Green’s hypothesis has been proved correct, so far, evidenced by the company’s consistent customer growth in the UK. In fact, the company’s UK business has not only remained resilient, but has not seen revenue growth below 60% – making it the company’s largest market outside the Americas.

The platform helps businesses build, deploy, share, and maintain enterprise-grade data solutions at scale. It’s built on Apache Spark—the open source analytics engine project built by Databricks’ founders—and uses its proprietary Lakehouse architecture to manage both structured and unstructured data.

Green is particularly effusive about Databricks SQL, a service that brings data warehousing capabilities to existing data lakes.
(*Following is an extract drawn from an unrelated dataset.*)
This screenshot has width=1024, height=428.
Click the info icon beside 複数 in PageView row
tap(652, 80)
It leverages open formats and standard ANSI SQL, offering an in-platform SQL editor and dashboarding tools for data analysis and collaboration within the Databricks workspace. It’s built on lakehouse architecture, which unifies data, analytics, and AI, and is part of the Databricks Data Intelligence Platform.

“We’ve got world class cloud data warehousing, and we don’t really talk about that enough. I think a lot of customers see Databricks’ strength in data engineering and analytics, but actually we’ve got this amazing DBSQL warehouse,” he says.
While data warehousing does not capture the imagination or headlines, most engineers will agree that a successful AI application is only as good as the data it is built on.
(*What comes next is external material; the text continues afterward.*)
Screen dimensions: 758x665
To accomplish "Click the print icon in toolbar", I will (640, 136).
You’re only as good as your data

For an enterprise AI transformation strategy to work, a data strategy must come first. “Some organisations have ten, twenty or thirty years’ worth of disparate systems. Making sure all your data is in one location to make sure that you get your cloud data warehouses and your structured and your unstructured data talking to one another in one unified platform is key,” says Green. In essence, this is what Databricks’ Lakehouse architecture facilitates.
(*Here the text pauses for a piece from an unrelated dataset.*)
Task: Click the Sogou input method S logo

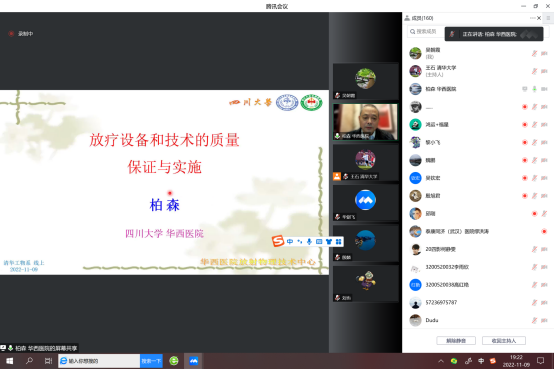Action: click(278, 241)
“Without that, you’re connecting to lots of disparate systems you’re trying to get information out. You’ve probably got a lot of duplicate data that’s doing that, or you’ve got incorrect data,” he says noting that most CIOs and organisations tell him that this has become the de facto norm.

A cloud data warehouse coupled with Databricks’ Lakehouse architecture creates a true unified data platform, according to Green. “From that point onwards, you then start to actually move that into that secure govern layer, which then goes into AI which creates a data intelligence platform. This is what’s really in everyone’s mind now, because they want to get proper, trusted AI in their organisations,” he explains.

The enterprise focus over the last couple of years has shifted from AI hype to tangible utility. “We saw people spending an inordinate amount of time, investment money, in POCs, with 70% that would never go into production,” says Green.

“Because if you didn’t actually know what you really wanted, you just threw something into AI, and you got an outcome that you didn’t really fully understand, or actually really trust. You have to know that your data is trusted otherwise it becomes meaningless. Enterprises need to ask themselves if their AI is going to help them to create a USP within their market? And so much of that comes down to their private data,” he says. Which brings Green back to his original point: that data is at the heart of everything.